_Quoted text_

In this study, we explored a method to create a dataset to conduct a simulation study evaluating the performance of active learning models. The information we did have access to consisted of the published search queries and the corresponding number of results, the list of included papers, and the number of screened records. Although the authors of the initial systematic review (i.e., [29]) followed the, at that time, prevailing 2009 and the updated 2020 guidelines [25, 30], the list of excluded records was not available. We discovered that replicating the initial search query 5 years later to reconstruct the initial dataset is only possible to a certain extent, but we could not reproduce the exact same data. There are several explanations, all outside the influence of the original authors, such as search reproduction being limited by differences in institutional access, search strings without specified search fields, and changes in the literature databases over time.
As a result, it remains unknown whether our reproduced dataset contains exactly the initial records. The issue with running a simulation study with such noisy labels is the possibility of additional relevant records: a paper only found by the replication process and relevant according to inclusion criteria. Such a noisy label will hamper the performance of active learning models since a model will be trained with erroneously labeled data. That is why one should not naively label all noisy labels as irrelevant. Therefore, we introduced the Noisy Label Filter (NLF) procedure. In short, a researcher screens the most likely relevant but noisy labels as predicted by a machine-learning model until a pre-specified stopping rule is met. This way, one can test for the presence of additional relevant records with minimum screening effort. The NLF outcome for our case study was that we labeled all noisy labels as irrelevant, with more confidence than without the NLF procedure. Then, we were able to run the simulation study testing the performance of active learning on our reconstructed, fully-labeled dataset.

_Instruction_
Summarize the text on reconstructing a systematic review dataset in two sentences.

_Entries shown_
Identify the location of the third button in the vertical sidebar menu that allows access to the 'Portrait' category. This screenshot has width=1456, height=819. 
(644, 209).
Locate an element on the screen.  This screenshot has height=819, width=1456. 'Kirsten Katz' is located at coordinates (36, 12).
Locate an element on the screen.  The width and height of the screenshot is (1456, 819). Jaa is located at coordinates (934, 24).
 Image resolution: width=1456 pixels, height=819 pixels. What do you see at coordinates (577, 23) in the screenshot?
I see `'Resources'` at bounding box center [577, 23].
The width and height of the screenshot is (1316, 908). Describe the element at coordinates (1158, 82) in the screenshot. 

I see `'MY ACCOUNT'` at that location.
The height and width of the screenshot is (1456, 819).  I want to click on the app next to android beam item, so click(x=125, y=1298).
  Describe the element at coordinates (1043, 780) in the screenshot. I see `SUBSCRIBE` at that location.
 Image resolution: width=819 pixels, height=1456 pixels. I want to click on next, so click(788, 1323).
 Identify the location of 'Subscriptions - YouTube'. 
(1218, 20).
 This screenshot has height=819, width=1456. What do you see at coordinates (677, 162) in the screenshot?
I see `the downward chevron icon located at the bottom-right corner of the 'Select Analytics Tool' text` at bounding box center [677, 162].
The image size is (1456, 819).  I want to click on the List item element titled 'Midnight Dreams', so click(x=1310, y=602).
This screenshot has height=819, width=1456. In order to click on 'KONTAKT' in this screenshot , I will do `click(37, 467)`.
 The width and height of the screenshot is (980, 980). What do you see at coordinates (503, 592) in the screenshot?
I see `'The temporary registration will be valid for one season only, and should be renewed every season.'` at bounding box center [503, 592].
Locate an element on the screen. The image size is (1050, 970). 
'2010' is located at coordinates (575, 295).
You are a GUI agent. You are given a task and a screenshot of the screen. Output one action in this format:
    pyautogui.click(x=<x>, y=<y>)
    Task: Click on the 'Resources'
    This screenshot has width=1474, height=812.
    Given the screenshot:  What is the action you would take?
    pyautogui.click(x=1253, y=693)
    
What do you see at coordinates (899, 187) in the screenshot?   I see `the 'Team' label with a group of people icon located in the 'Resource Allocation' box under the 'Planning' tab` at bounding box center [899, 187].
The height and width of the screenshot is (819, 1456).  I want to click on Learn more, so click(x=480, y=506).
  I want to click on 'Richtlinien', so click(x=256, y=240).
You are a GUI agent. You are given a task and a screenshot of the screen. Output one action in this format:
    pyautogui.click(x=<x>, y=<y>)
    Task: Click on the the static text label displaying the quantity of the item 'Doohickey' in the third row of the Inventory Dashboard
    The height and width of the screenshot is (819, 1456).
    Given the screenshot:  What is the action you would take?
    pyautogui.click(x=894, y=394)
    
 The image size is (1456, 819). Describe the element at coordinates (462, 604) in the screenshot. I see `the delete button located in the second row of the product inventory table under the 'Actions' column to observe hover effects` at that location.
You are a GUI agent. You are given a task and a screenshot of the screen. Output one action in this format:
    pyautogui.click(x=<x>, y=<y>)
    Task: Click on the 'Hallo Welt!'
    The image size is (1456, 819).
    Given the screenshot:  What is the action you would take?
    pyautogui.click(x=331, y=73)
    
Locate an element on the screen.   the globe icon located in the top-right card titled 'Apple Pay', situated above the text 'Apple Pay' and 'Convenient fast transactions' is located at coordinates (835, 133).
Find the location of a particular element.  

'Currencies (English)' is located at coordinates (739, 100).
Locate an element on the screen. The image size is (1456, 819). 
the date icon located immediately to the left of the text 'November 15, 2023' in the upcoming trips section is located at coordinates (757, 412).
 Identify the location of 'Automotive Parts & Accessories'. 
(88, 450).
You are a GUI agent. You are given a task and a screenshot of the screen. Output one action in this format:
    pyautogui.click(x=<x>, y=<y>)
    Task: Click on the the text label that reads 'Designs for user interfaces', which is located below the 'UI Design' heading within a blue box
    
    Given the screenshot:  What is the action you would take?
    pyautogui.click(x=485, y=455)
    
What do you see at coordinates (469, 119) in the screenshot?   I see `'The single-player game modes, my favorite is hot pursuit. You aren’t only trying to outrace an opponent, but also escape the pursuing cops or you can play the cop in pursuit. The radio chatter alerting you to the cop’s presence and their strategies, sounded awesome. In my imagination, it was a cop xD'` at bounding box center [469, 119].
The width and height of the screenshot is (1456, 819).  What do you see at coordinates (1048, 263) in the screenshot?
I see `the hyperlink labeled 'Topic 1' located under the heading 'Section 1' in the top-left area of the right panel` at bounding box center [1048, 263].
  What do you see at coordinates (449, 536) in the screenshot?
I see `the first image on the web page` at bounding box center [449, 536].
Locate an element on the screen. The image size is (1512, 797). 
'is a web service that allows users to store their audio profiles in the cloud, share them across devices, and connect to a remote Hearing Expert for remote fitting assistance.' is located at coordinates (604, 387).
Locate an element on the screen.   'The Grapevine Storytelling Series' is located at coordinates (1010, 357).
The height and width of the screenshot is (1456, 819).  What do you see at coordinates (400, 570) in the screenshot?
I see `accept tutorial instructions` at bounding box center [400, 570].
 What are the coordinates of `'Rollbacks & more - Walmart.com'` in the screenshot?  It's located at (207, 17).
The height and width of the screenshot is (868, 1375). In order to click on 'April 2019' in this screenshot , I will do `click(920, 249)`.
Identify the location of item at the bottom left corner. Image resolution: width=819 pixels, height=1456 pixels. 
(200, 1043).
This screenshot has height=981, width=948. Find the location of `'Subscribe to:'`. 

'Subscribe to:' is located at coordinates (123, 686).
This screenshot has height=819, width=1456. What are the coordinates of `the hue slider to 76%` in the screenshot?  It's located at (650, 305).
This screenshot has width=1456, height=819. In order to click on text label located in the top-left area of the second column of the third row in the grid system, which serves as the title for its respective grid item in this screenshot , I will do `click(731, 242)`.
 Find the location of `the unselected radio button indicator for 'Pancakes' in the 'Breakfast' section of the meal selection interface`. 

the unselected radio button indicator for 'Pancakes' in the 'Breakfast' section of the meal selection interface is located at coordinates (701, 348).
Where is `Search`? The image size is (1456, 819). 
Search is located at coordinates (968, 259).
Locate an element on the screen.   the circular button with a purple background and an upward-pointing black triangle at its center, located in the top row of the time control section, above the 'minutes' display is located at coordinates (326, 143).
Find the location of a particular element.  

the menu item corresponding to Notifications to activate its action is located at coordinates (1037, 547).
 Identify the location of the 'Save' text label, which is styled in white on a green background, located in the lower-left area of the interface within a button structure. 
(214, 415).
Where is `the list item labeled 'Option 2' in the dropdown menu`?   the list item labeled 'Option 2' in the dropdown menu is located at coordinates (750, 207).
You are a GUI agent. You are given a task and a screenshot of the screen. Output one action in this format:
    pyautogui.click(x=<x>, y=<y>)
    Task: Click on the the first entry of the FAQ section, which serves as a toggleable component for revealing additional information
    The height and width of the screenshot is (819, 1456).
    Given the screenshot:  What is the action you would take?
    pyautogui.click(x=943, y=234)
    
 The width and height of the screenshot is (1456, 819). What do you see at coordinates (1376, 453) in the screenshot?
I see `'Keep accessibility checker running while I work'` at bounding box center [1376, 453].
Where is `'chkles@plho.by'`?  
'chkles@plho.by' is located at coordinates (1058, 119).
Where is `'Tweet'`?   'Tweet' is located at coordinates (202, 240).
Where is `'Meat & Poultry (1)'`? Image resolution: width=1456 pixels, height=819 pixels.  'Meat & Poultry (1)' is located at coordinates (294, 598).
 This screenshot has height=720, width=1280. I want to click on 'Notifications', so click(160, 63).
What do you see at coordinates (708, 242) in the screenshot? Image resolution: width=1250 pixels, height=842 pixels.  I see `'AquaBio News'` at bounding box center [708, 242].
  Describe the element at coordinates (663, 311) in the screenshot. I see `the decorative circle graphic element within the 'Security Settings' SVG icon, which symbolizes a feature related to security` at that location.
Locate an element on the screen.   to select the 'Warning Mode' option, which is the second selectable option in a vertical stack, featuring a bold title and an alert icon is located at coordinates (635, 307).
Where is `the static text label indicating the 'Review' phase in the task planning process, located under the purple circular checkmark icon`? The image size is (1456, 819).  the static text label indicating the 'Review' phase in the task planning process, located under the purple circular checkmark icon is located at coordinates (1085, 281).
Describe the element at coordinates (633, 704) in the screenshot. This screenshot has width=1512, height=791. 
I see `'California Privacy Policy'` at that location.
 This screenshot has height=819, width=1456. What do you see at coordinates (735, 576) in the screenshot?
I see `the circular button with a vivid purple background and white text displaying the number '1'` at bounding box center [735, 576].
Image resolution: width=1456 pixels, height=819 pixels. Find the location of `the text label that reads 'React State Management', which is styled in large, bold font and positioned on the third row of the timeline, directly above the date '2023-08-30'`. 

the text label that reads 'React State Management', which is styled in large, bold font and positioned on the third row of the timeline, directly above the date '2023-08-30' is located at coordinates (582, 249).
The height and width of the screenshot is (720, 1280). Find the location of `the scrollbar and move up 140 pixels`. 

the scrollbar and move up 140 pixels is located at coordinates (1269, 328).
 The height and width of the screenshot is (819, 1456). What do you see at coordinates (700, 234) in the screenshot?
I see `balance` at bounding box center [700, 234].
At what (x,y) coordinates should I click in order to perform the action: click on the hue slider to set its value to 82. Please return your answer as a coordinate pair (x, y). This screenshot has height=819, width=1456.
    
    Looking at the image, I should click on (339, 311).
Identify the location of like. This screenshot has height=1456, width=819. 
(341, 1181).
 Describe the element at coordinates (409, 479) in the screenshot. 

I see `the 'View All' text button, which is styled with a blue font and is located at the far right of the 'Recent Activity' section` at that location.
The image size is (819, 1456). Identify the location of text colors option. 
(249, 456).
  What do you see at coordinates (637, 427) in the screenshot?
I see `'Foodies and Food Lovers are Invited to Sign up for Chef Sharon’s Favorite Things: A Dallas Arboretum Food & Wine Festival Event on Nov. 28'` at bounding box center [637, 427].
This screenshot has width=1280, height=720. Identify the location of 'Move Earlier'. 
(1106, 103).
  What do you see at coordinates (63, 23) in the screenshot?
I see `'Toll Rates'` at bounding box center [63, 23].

_Solution below_
Because the list of excluded records from the initial systematic review was unavailable, and replicating its search query 5 years later could not reproduce the exact same data, it remained unknown whether the reproduced dataset contained exactly the initial records. To handle the resulting noisy labels, the Noisy Label Filter (NLF) procedure was introduced, in which a researcher screens the noisy labels a machine-learning model predicts as most likely relevant until a pre-specified stopping rule is met; in the case study, this led to all noisy labels being labeled irrelevant and to a simulation study of active learning on the reconstructed, fully-labeled dataset.